Zu einem Austausch von politischen Positionen zur Frage "Was kann Afghanistan wirklich helfen?" kam es erst zum Ende der Veranstaltung. Vorher stellten sich die genannten Organisationen vor. Mit Dia- und Filmbeiträgen "Afghanistan: Land, Leute und Projekte" und über "Erfahrungs- und Erlebnisberichte aus Afghanistan" wurde historisches, alltägliches und landschaftliches etwas langatmig berichtet und bebildert. Putschistische Installationen von Regierungen waren im letzten Jahrhundert die Regel. Die Taleban wurden am Anfang ihrer Herrschaft – nach den Bürgerkriegswirren – von größeren Teilen der Bevölkerung als Ordnungsmacht akzeptiert, wurde berichtet.

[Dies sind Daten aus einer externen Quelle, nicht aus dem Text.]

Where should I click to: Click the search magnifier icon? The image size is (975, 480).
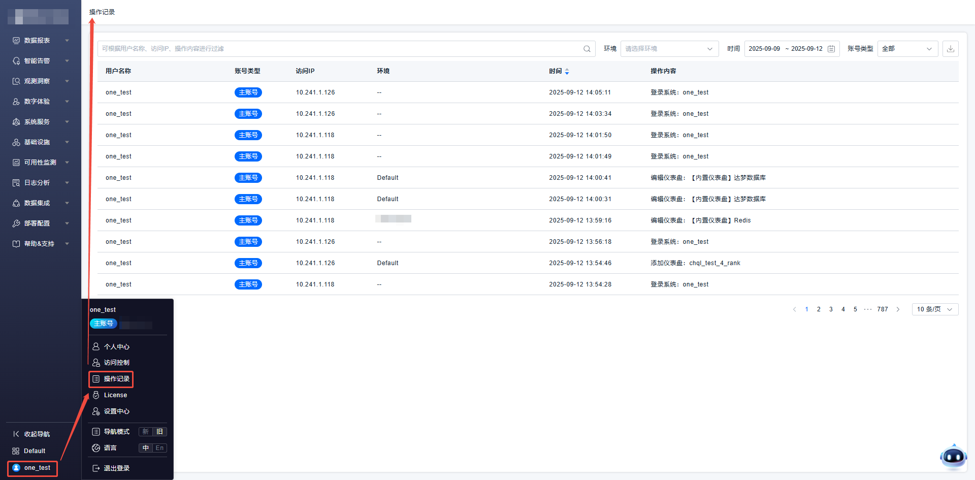587,49
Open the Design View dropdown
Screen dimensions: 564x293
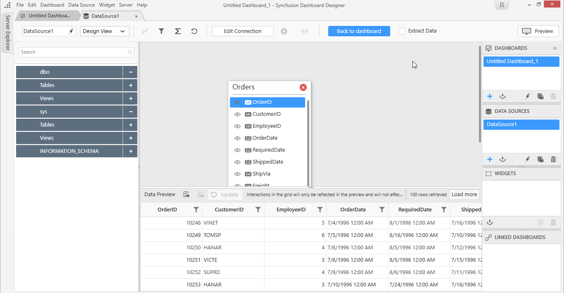coord(104,31)
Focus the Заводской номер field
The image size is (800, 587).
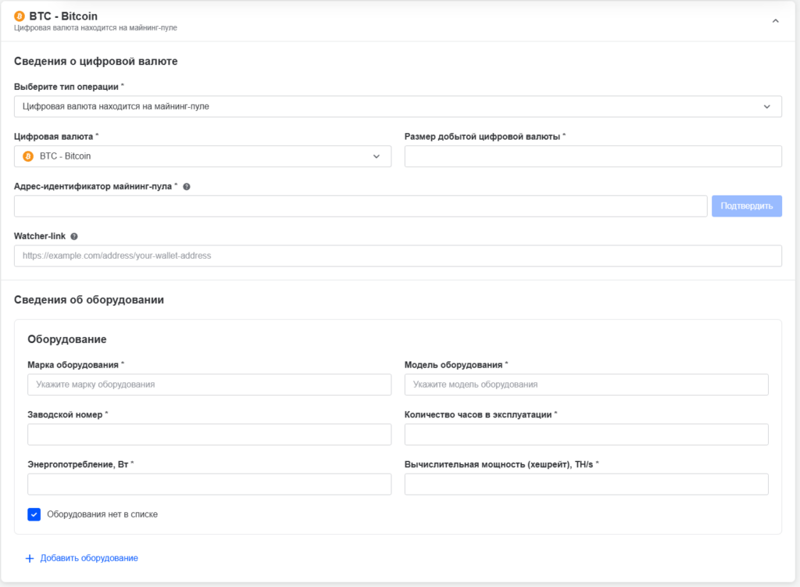[x=209, y=435]
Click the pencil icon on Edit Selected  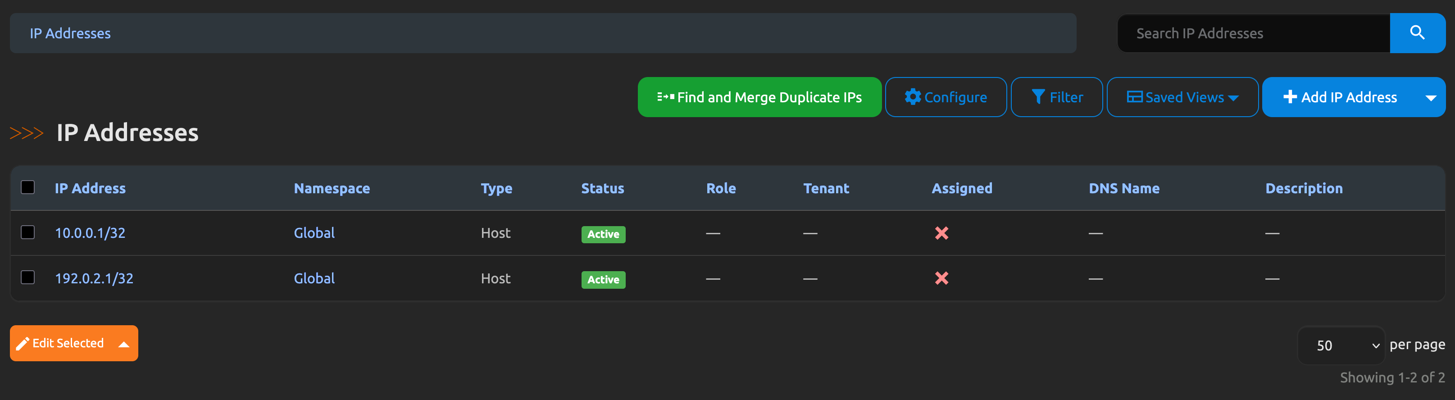pyautogui.click(x=23, y=344)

Erst nachdem Ahmadjan Amini, der im Norden Afghanistans aufgewachsen ist und seit 20 Jahren in Deutschland lebt, aus seiner persönlichen Betroffenheit heraus eine subjektiv-positive Bewertung der "Nordallianz" vornahm, kam Bewegung in die dahinplätschernde Veranstaltung. Der Begriff "Nordallianz" wurde demnach von den Taleban und deren vormaligen imperialistischen/islamistischen Gönnern und Förderern (USA, Pakistan etc.) zwecks nationaler Diskreditierung genutzt. Richtig soll der Name "Nationale Allianz" lauten. Ob diese mit ihren aktuellen militärischen Erfolgen einer späteren nationalen Versöhnung den Weg versperrt, war eine der diskutierten Fragen. Offensichtlich haben alle politischen Anhang und militärische Kraft vorweisenden Organisationen im Lande reichlich frisches Blut aus jüngster Vergangenheit am Messer.

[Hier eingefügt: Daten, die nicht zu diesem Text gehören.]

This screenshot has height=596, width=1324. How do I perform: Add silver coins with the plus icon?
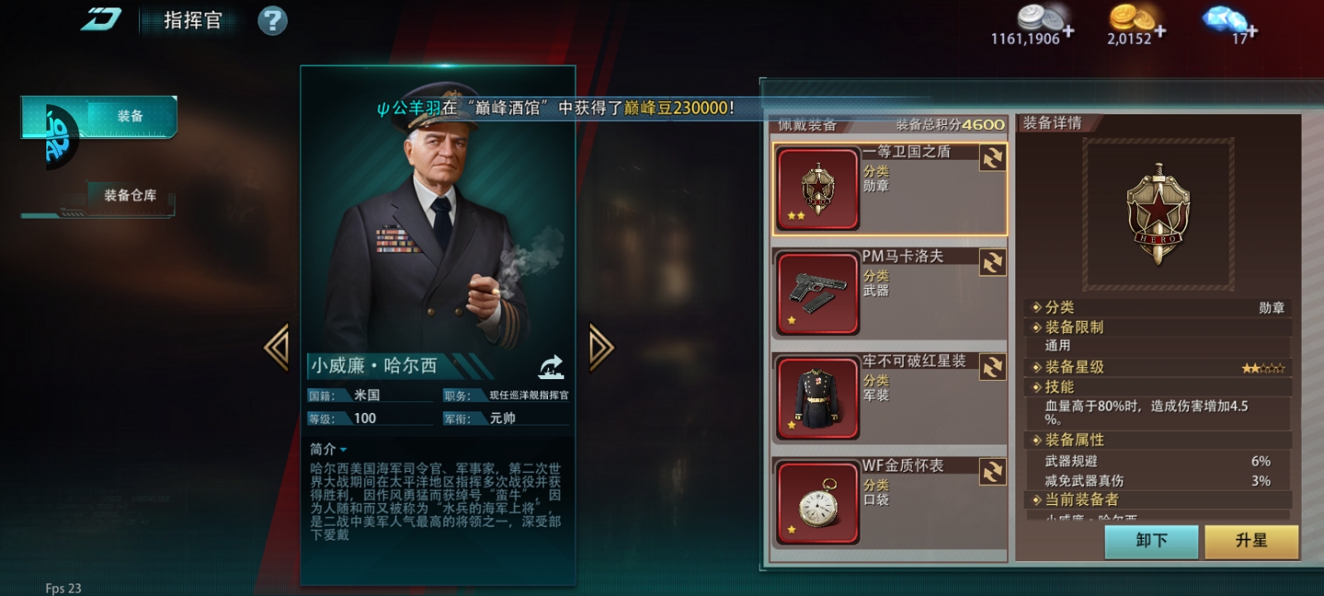1068,31
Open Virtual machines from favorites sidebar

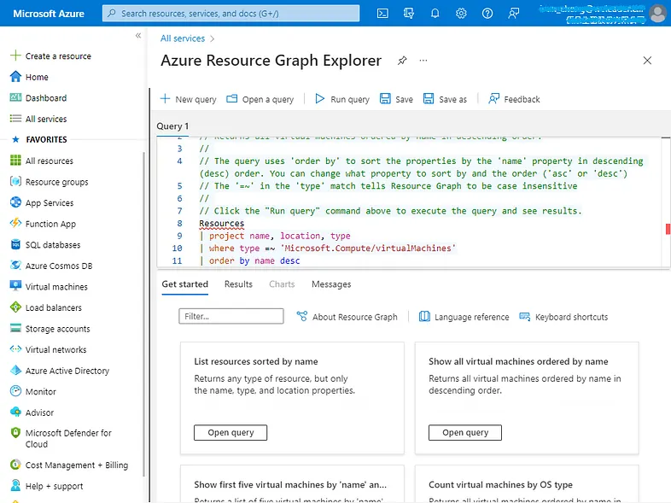pyautogui.click(x=56, y=287)
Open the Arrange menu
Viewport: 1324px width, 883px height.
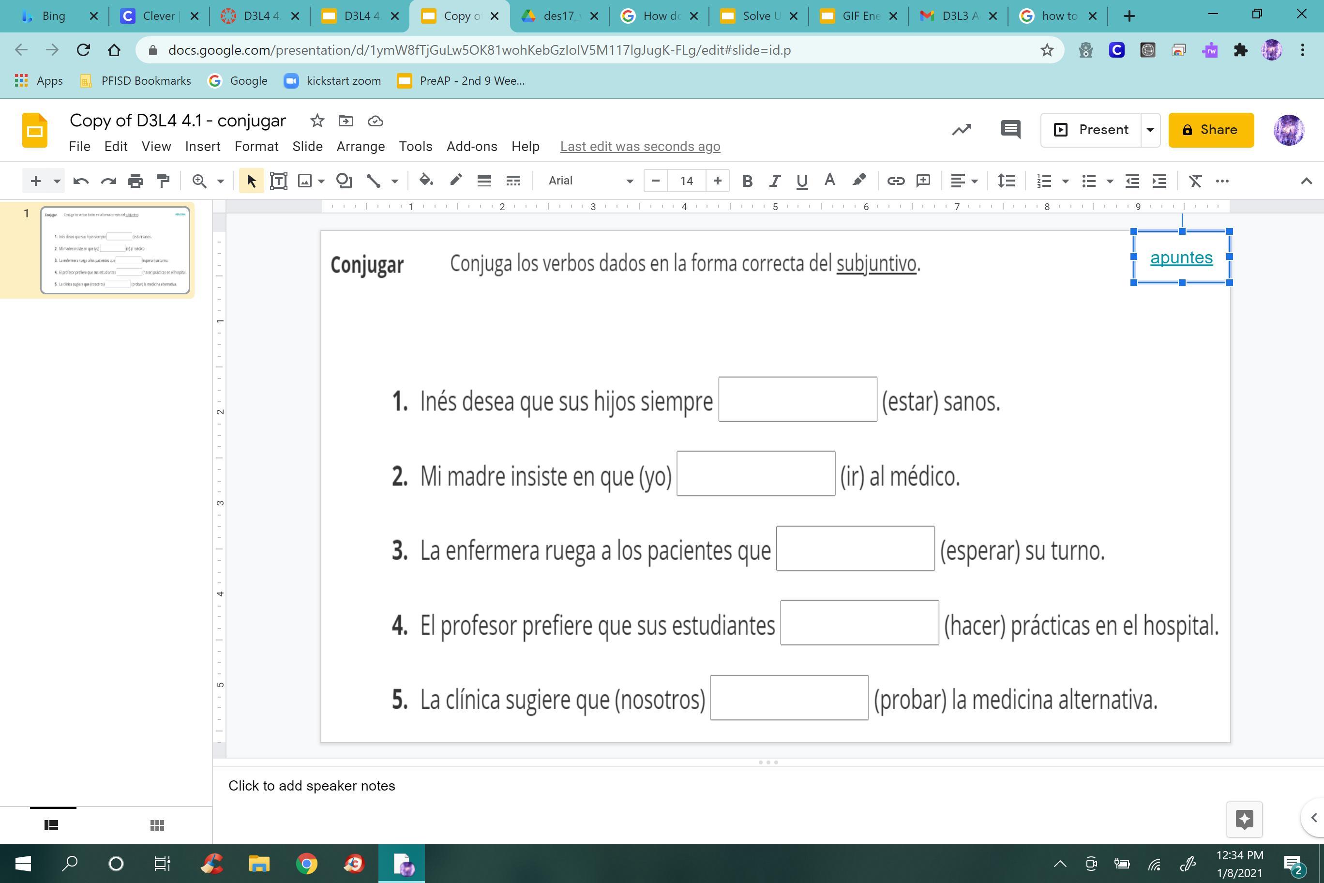click(x=360, y=146)
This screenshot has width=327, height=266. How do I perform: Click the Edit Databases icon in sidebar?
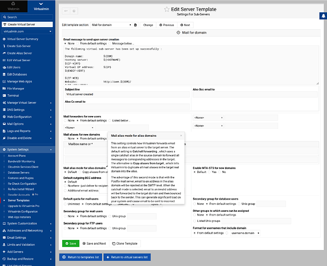(x=4, y=73)
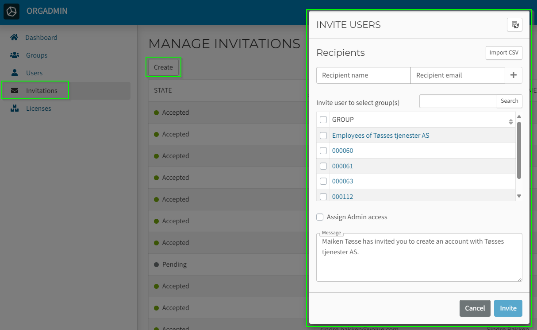This screenshot has height=330, width=537.
Task: Click the refresh icon in Invite Users header
Action: (514, 25)
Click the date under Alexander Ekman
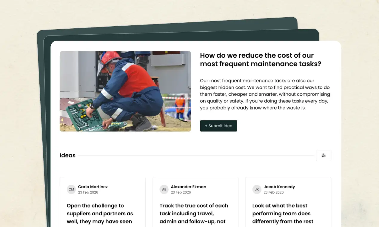Viewport: 379px width, 227px height. coord(181,192)
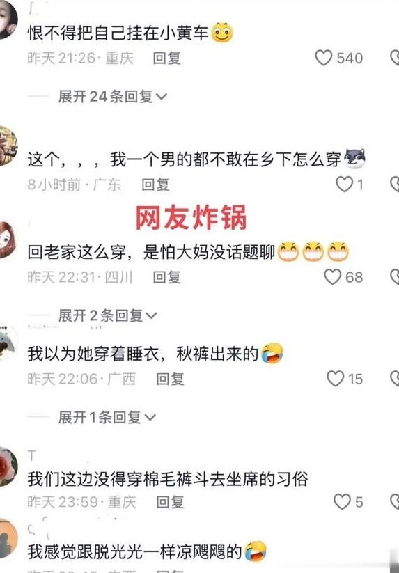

Favorisiert wurde eine traditionelle Stammessprecherversammlung in Kabul oder einer anderen Stadt im Lande, die von keiner afghanischen Fraktion militärisch beherrscht werden dürfte. Wer stattdessen den militärischen Schutz dieser Stadt, der Stammesversammlung und einer hieraus hervorgehenden nationaler (Übergangs-)Regierung gewährleisten soll, wurde von niemandem gesagt. "Politische Macht kommt aus den Gewehrläufen!" erlaubt sich der Autor an dieser Stelle Mao Tsetung zu zitieren. Nicht nur, aber wer auf den Stühlen Platz nimmt, wird eben auch militärisch entschieden und verteidigt.

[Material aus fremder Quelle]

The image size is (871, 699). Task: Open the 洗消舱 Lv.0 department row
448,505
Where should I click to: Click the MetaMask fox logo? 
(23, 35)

Fast alle Redner verurteilten das US-Bombardement, einige den Durchmarsch der "Nationalen Allianz" aus dem Norden. Die veränderte Situation im Lande wurde jedoch durchgehend begrüßt. Alternative politische Kräfte in Afghanistan und im Ausland wurden im Saal nicht benannt. Für die in den imperialistischen europäischen und amerikanischen Ländern verweilenden Afghanen (rund 80.000 in Deutschland) scheint der Drang, sich in die Entwicklung in Afghanistan vor Ort einzumischen, nicht sehr ausgeprägt zu sein. Ob bei den zahlreichen in Pakistan und Iran lebenden Afghanen die Bereitschaft größer ist? In der bürgerlichen Presse werden die in den letzten 20 Jahren ins imperialistische Ausland geflohenen Afghanen gerne der "Oberschicht" zugeordnet. Der alte König Zahir Schah gilt als rückkehrwillige Symbolperson. Nach eigenem Bekunden ist er zur Rückkehr bereit, auch um auf heimatlichem Boden zu sterben. Am Tage nach der Veranstaltung (kurz vor Redaktionsschluss der LinX) berichten die Medien von der Rückkehr des 1996 durch die Taleban gestürzten Präsidenten Burhanuddin Rabbani. Der beansprucht auch für die noch lebenden ehemaligen Minister die alten Ämter und verkündete, alle Volksgruppen versöhnen zu wollen. In Herat ist am selben Tag aus iranischem Exil der ehemals aus talebanischer Haft geflohene Gouverneur eingetroffen und hat seinen alten Stuhl besetzt. Ob es bürgerliche oder gar sozialistische Kräfte organisiert und formiert zumindest im Ausland gibt? Der Boden in Afghanistan scheint entsprechenden Kräften noch zu heiß zu sein! Was bei fehlendem Massenanhang auch verständlich ist!